Appeal from Chancery Court of Davidson county. ANDREW ALLISON, Ch.

J. M. Gaut and J. S. Pilcher, for Bank.
A. N. Grisham, for Junk Bros.

BEARD, J. This suit was instituted against the Junk Bros. Lumber & Manufacturing Co., a corporation with its situs in Nashville, as the indorser for value of certain domestic negotiable notes. The defendant resisted recovery on the ground that notice of dishonor of the paper was not given as the law requires. A decree having been pronounced against the corporation, it has filed the record in this court, and the action of the court below in overruling this defense is assigned as error.

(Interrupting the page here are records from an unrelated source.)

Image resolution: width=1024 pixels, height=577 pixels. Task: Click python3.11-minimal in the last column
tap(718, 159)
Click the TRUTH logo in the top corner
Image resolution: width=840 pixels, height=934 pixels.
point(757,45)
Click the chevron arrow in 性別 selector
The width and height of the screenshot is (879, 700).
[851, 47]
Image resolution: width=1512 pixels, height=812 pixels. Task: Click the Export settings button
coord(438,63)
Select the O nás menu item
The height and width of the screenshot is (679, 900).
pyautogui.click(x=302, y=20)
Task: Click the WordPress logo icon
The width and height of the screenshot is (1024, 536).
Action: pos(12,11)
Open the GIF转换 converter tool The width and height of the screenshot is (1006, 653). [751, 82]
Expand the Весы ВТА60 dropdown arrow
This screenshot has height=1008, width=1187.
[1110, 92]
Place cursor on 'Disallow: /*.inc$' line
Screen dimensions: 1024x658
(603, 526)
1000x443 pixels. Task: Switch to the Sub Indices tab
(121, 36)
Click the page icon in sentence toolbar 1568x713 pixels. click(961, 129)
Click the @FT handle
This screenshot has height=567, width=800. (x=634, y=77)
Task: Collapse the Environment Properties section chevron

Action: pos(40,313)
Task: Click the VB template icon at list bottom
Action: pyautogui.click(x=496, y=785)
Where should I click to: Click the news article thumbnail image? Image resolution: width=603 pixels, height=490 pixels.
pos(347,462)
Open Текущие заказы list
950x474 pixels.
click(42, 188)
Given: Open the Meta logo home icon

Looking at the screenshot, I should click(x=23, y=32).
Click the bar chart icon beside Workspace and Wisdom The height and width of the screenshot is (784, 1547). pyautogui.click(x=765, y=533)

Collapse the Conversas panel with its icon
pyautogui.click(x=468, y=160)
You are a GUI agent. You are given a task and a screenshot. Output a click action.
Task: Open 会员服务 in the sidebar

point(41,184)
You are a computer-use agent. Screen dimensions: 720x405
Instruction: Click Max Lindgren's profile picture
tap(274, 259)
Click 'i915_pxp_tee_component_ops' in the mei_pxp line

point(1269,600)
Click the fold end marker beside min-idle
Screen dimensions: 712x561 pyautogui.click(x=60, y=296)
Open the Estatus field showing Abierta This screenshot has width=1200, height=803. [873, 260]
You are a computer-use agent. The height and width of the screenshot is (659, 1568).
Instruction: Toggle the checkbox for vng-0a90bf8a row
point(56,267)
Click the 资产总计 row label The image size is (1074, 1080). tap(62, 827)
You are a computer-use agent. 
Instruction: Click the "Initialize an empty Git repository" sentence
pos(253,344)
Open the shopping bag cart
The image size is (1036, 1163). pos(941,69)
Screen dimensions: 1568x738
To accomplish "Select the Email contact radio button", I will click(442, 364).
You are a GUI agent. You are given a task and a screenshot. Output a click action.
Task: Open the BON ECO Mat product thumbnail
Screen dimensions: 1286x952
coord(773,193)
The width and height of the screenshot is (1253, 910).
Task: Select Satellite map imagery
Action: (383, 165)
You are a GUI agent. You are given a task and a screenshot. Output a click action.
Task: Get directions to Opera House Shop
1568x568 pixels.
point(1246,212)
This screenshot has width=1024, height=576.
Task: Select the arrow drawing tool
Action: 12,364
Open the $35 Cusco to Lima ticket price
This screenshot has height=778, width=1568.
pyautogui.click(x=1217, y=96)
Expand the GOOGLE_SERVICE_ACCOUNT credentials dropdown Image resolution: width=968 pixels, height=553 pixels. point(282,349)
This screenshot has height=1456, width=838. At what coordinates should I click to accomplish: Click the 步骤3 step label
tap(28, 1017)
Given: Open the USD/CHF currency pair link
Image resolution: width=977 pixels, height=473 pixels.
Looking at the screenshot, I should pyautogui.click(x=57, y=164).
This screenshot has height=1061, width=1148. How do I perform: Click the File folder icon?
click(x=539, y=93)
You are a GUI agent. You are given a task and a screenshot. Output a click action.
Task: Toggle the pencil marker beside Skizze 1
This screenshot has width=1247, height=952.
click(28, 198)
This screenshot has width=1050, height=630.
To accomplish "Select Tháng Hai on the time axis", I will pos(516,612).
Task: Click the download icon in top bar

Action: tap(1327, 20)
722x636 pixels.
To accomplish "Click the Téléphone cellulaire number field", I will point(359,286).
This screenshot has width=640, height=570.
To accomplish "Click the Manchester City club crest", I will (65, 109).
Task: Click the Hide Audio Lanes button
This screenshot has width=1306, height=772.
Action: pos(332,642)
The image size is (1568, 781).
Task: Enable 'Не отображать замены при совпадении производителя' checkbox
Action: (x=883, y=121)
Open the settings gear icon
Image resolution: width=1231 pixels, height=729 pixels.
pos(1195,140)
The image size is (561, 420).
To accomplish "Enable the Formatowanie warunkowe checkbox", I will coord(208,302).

Before coming to the general question raised by the assignments, it is proper to dispose of five of these notes, which are shown by the proof to have been made for the accommodation of this corporation and afterwards indorsed by it to the complainant. As to these notes, their makers stood in the situation of sureties to the indorser, and it was the latter's duty to provide funds to meet them at maturity, and it was, therefore, bound to the holder without presentment, protest, or notice. (2 Am. & Eng. Ency. of Law, 399; 2 Daniel on Nego. Ins., Sec. 1085; 3 Randolph on Com. Paper, Sec. 1205; Black v. Fizer, 10 Heis., 48). Thus disposing of those five notes, the question recurs as to the liability of the defendant as indorser of the remaining thirty-five.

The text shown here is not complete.